Memories of the USSR: Mastering the Art of Soviet Cooking

by | Mar 26, 2014 | Uncategorized | 0 comments

Soviet_Cooking

Anya von Bremzen, a James Beard Award winning food writer and author of the best-selling Mastering the Art of Soviet Cooking was the guest of honor at a panel discussion this week at The Lower East Side’s Tenement Museum.

The author was born in the Soviet Union and escaped with her mother from the clutches of famine and poverty when she was only 10, leaving behind the restrictions of the communist nation, but carrying with her the memories and the culinary secrets of her homeland. She has recorded all of these and more in her latest book, Mastering the Art of Soviet Cooking: A Memoir of Food and Longing.

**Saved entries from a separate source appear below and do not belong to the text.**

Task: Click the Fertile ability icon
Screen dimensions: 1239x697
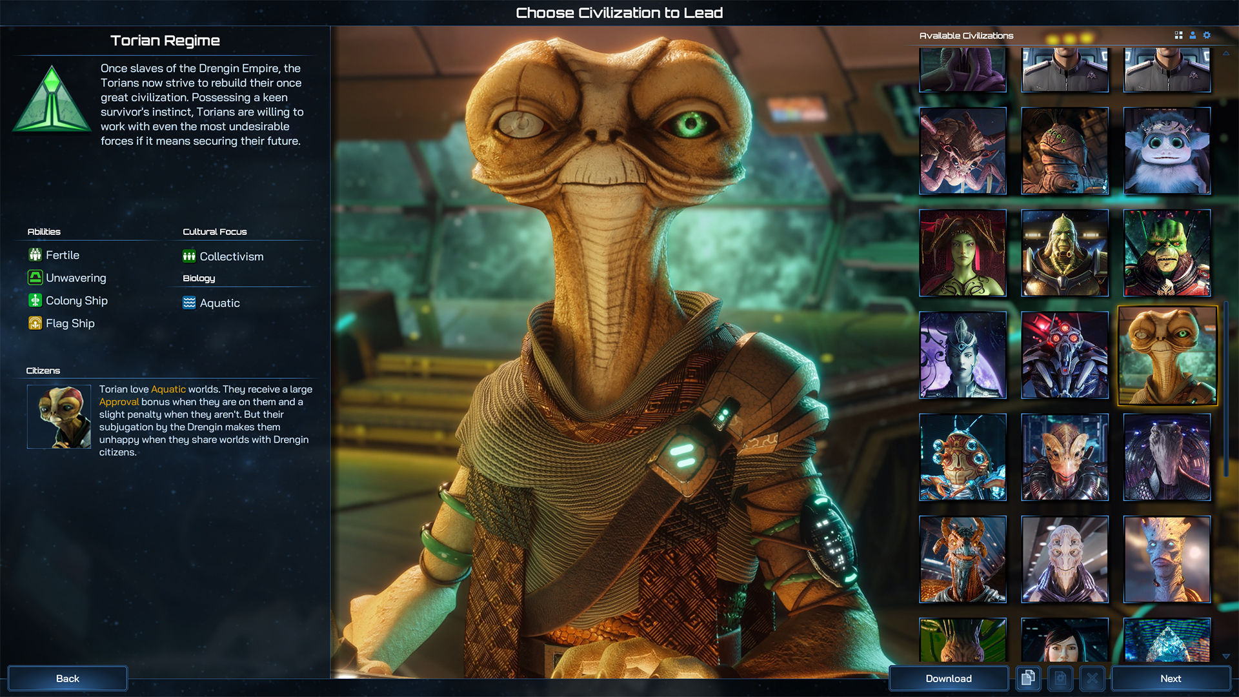Action: [35, 255]
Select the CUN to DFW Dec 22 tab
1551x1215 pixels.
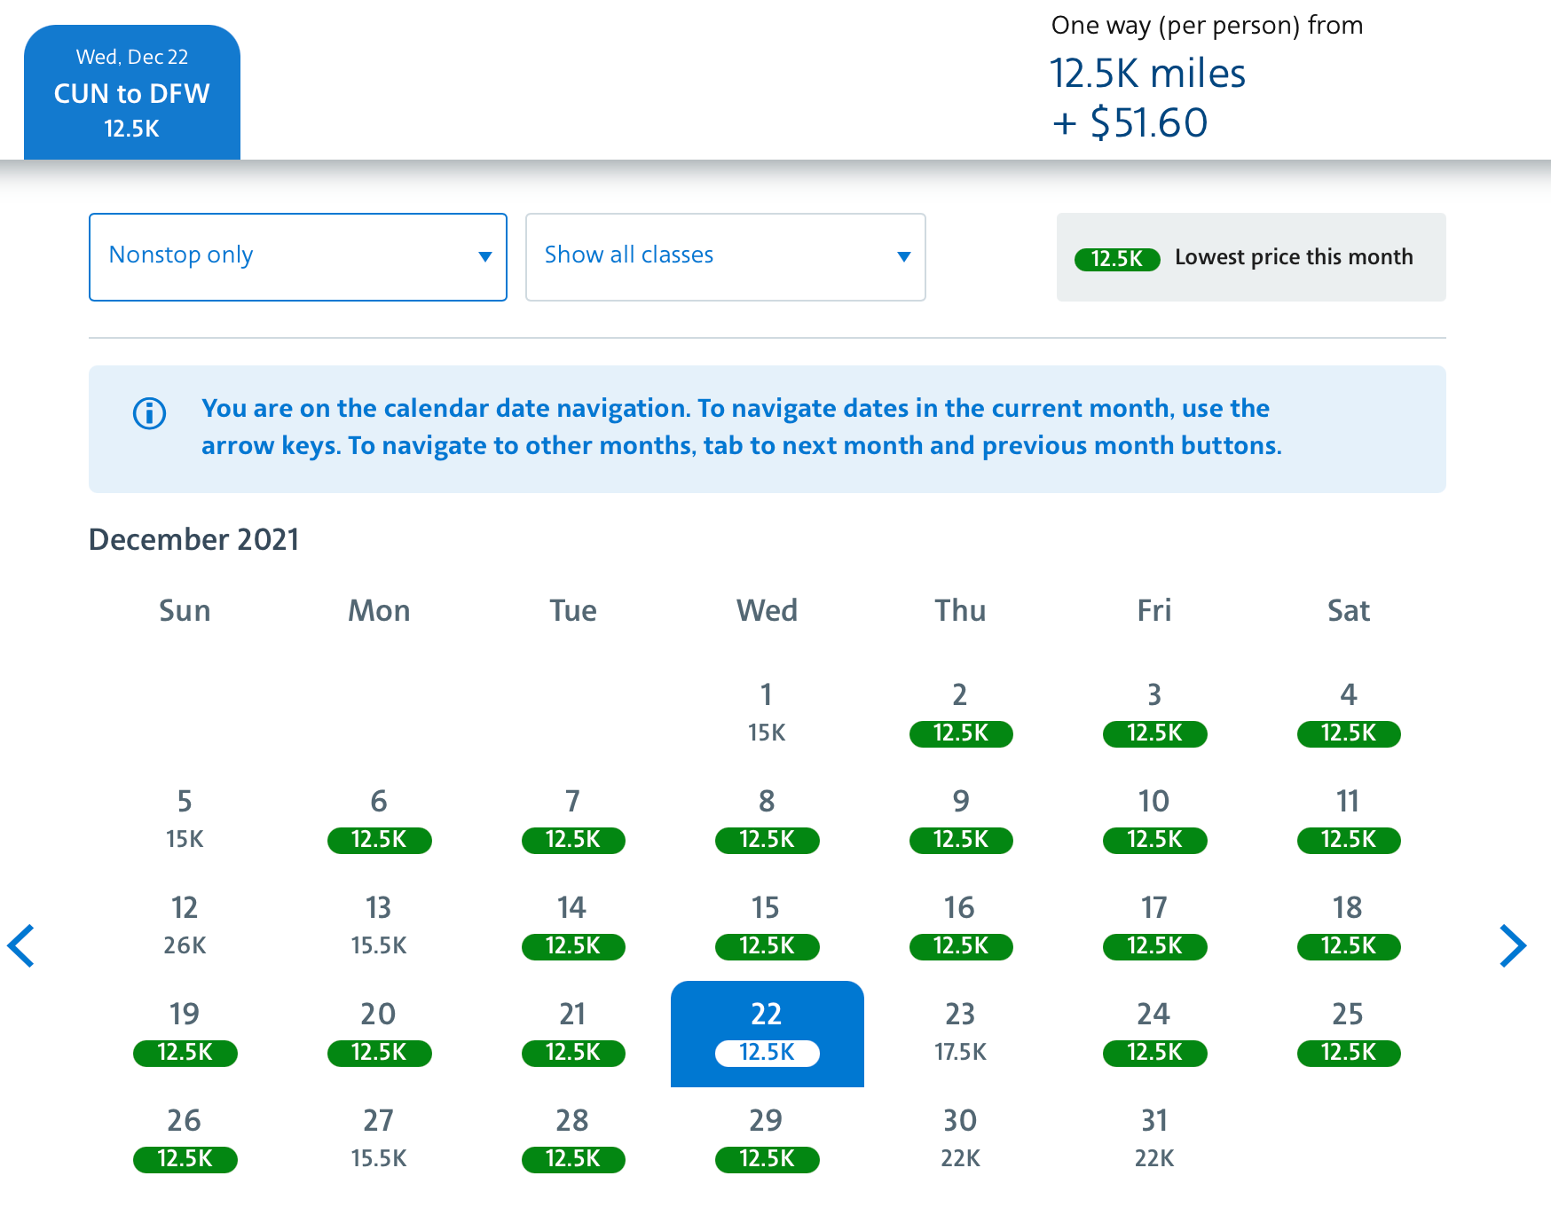tap(131, 91)
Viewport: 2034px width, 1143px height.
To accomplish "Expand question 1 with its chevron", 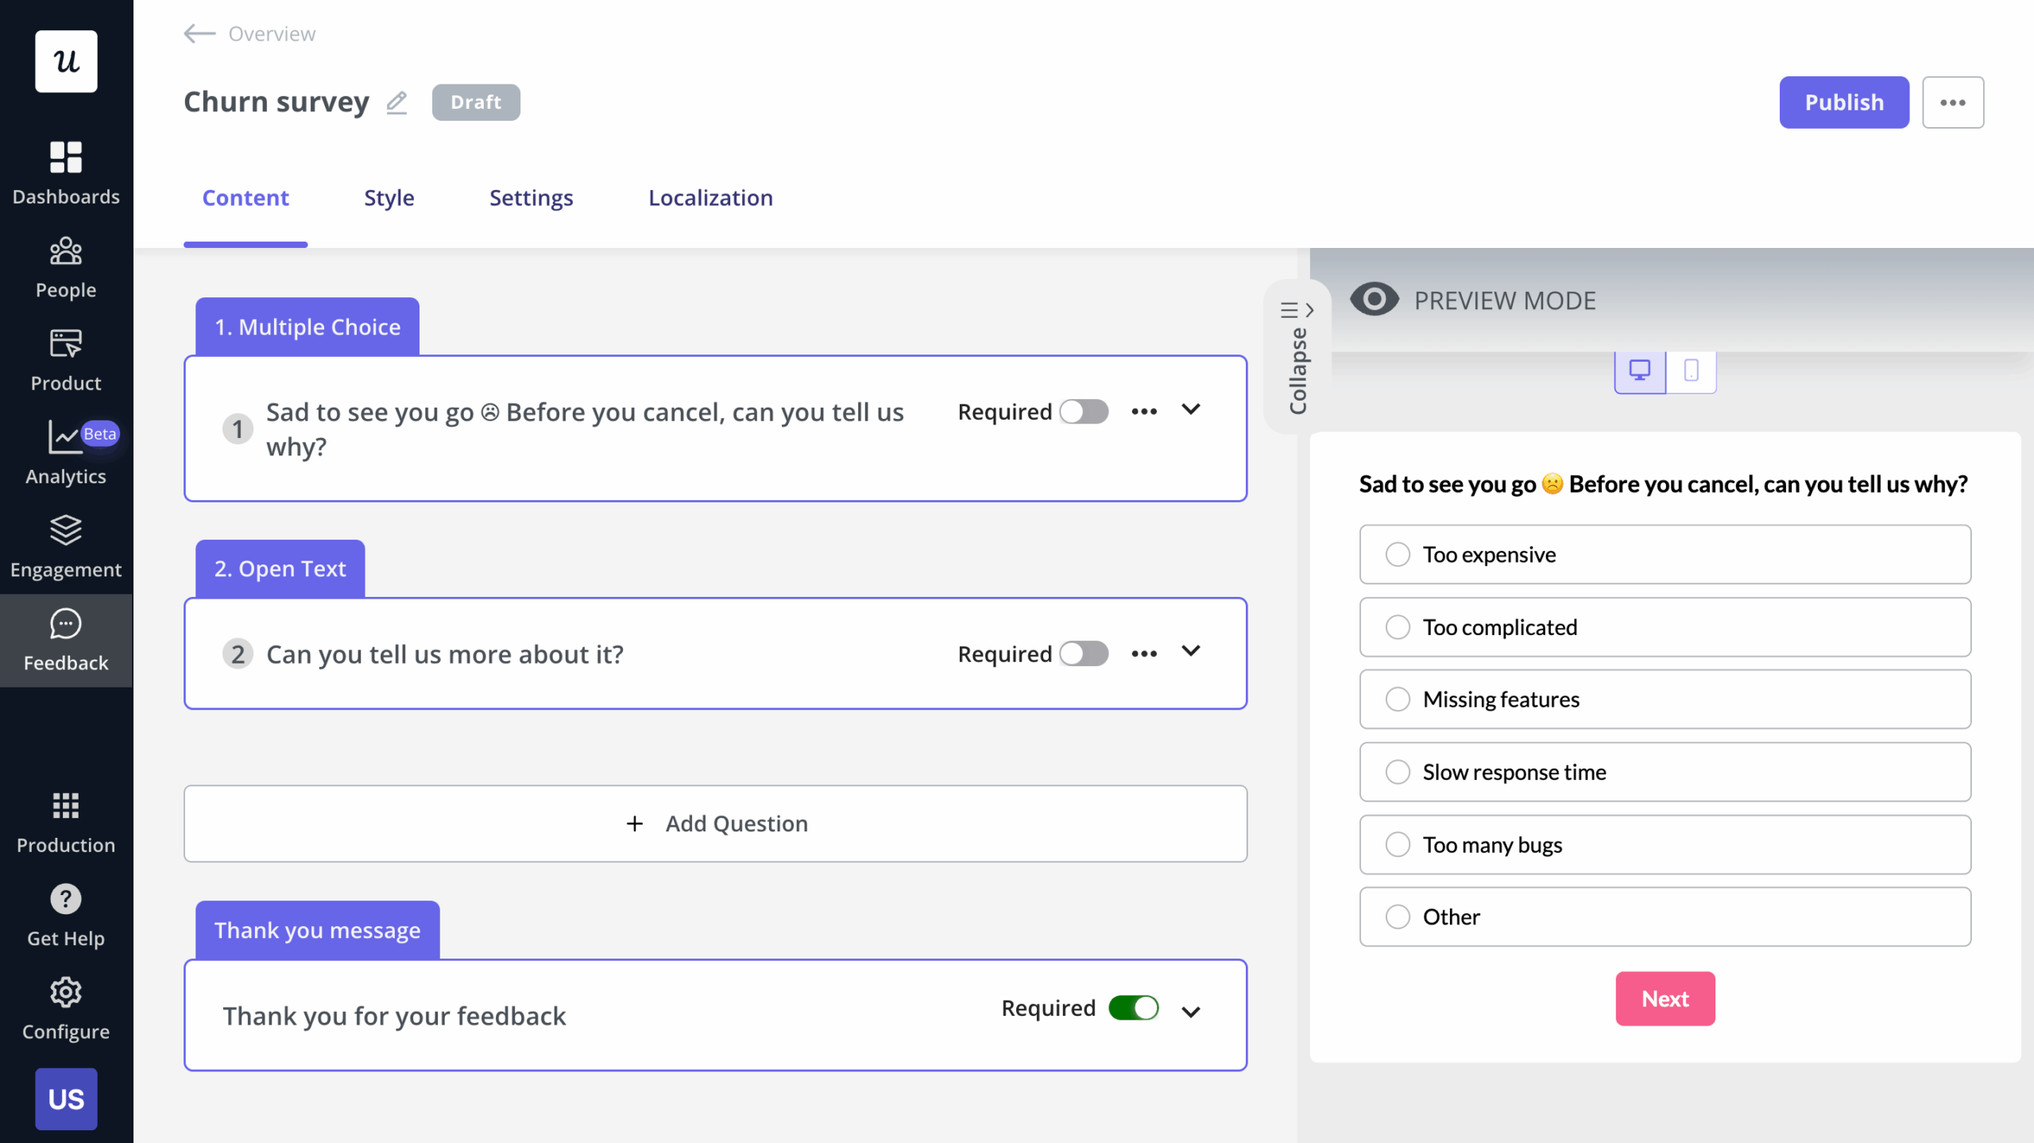I will (1191, 409).
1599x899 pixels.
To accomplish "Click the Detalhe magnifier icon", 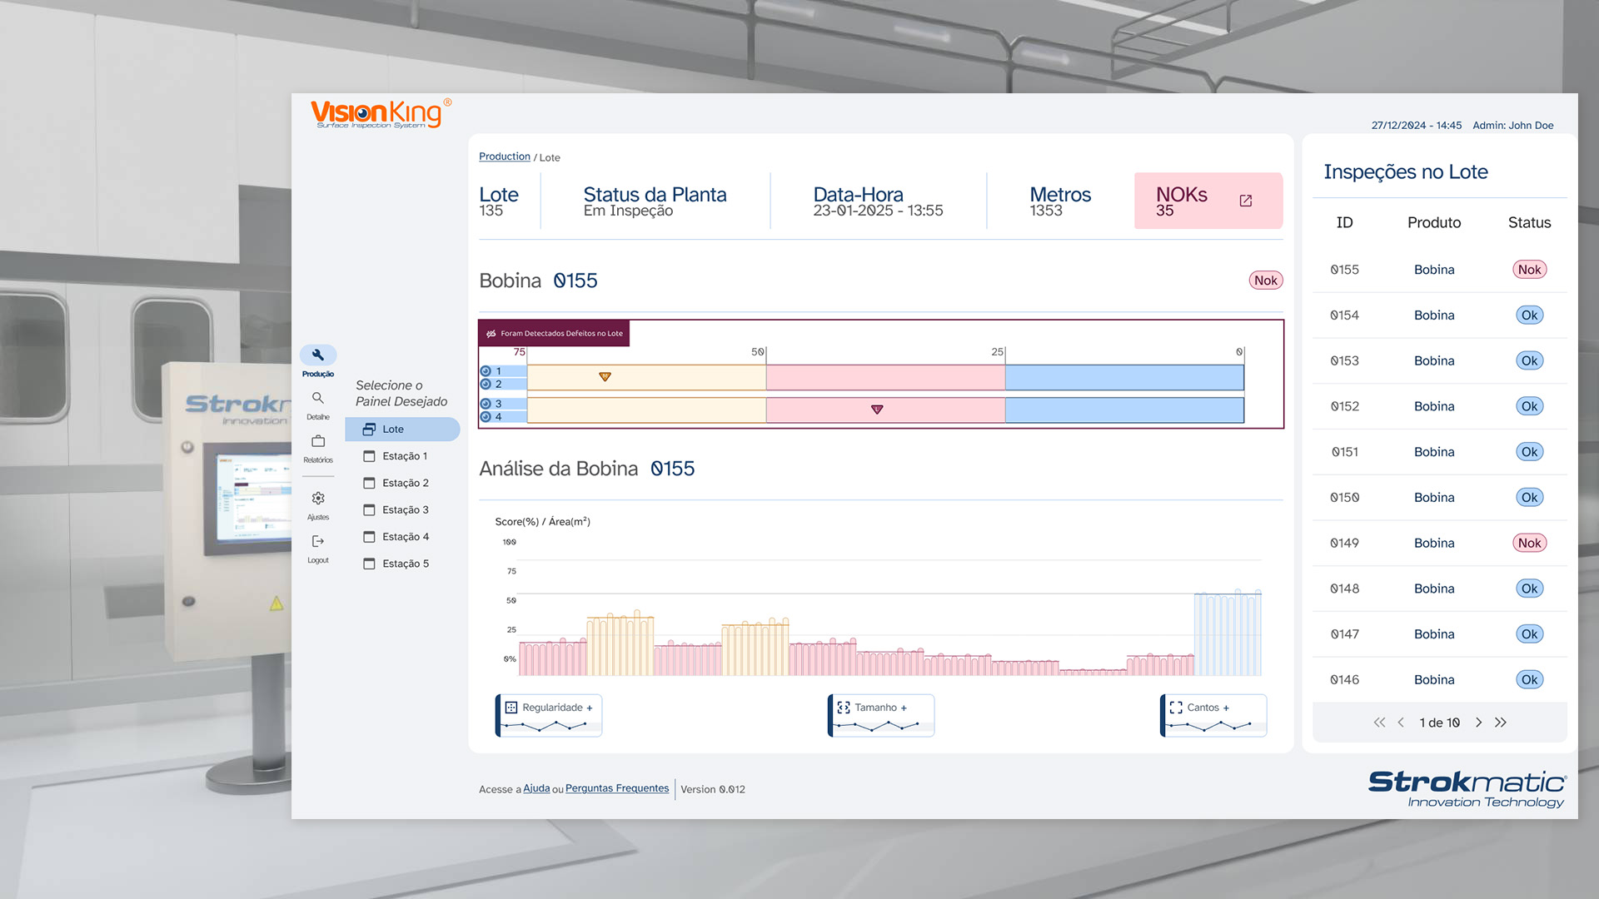I will pyautogui.click(x=318, y=398).
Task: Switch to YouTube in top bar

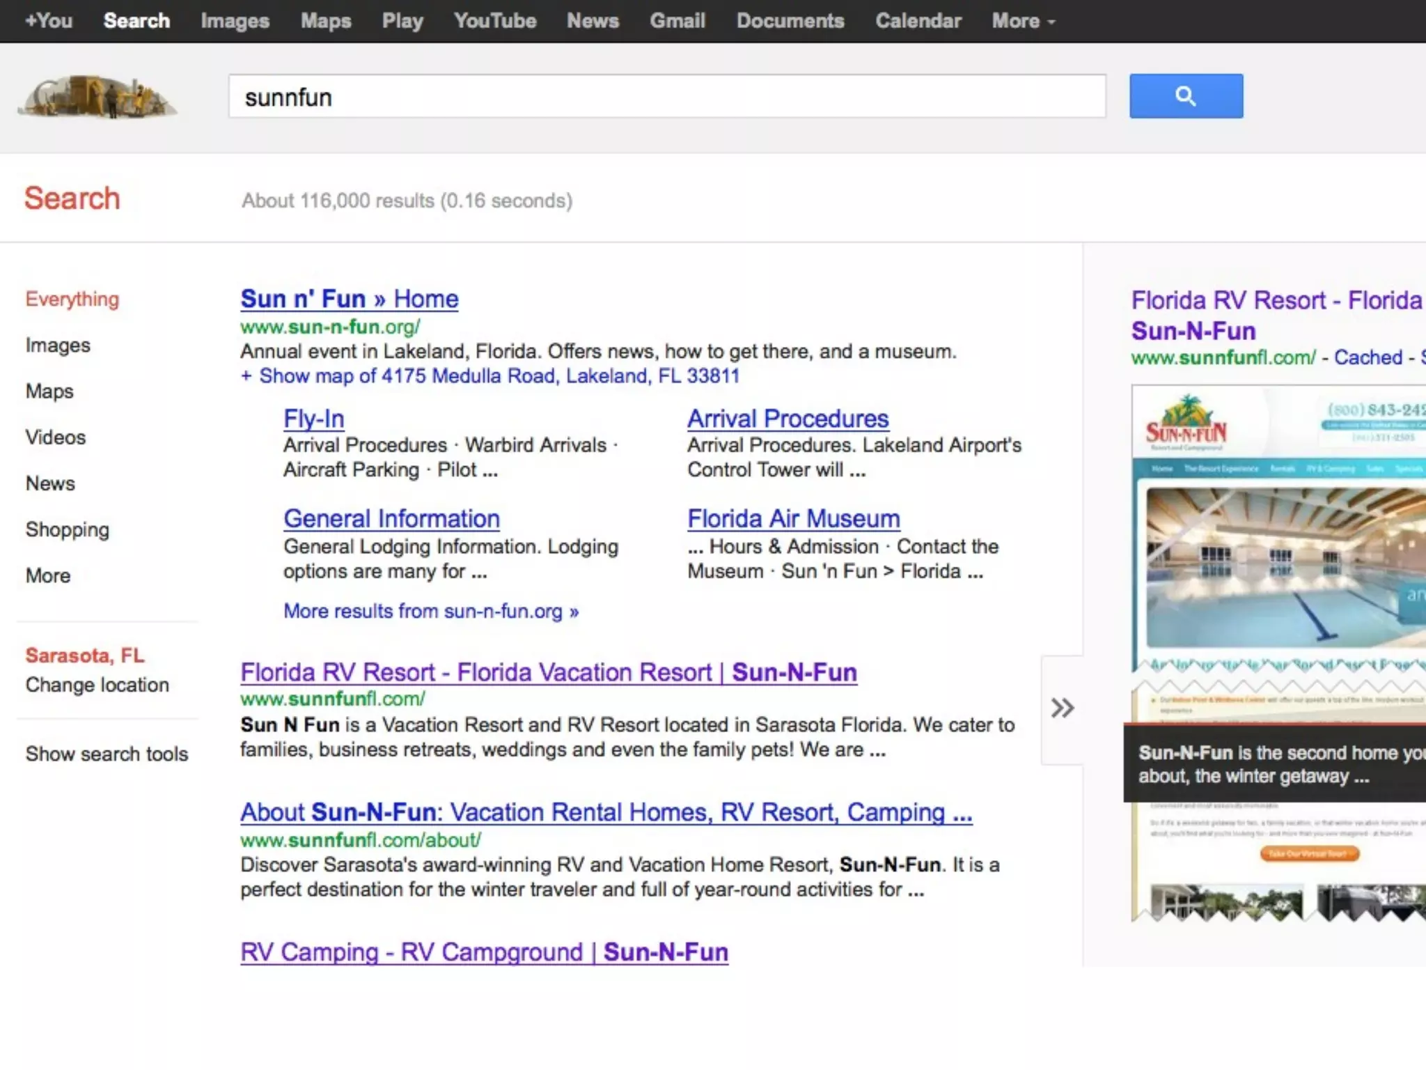Action: (495, 21)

The event began with comments from von Bremzen and her mother, Larisa Frumkin, regarding her motivation for writing the book, followed by a Q&A conducted by writer and performer Barry Yourgrau.

Von Bremzen and her mother each shared their contrasting experiences of living in the Soviet Union and their lives since they arrived in the United States in 1973, and offered a slideshow of their earlier lives behind The Iron Curtain.

In this memoir, the women bring us into their experience of sharing one kitchen and a bathroom with eighteen families; what it was like to wait in lines for hours for a loaf of bread and toilet paper. Also included is a prologue that offers a fascinating glimpse of their family history.

The book uniquely tells their history through a culinary perspective. Food had strong emotional and political meaning in the USSR, where many characteristic dishes were born in troubled times.  The goal for von Bremzen and Frumkin was to recreate those experiences through the recipes in their book, demonstrating the essence and the importance of those meals, as both a culinary and social experience during trying years.

This style of fusing personal experiences with cooking recipes has been labeled “Foodoir.” A prominent example of this style of writing is Julie Powell’s bestselling book, Julie and Julia, which was brought to the big screen in 2010.

This is Von Bremzens fifth book, and the first that deviates from her customary recipe cookbook style. She has also contributed as an editor to Travel + Leisure magazine and has won three James Beard Awards for her previous books.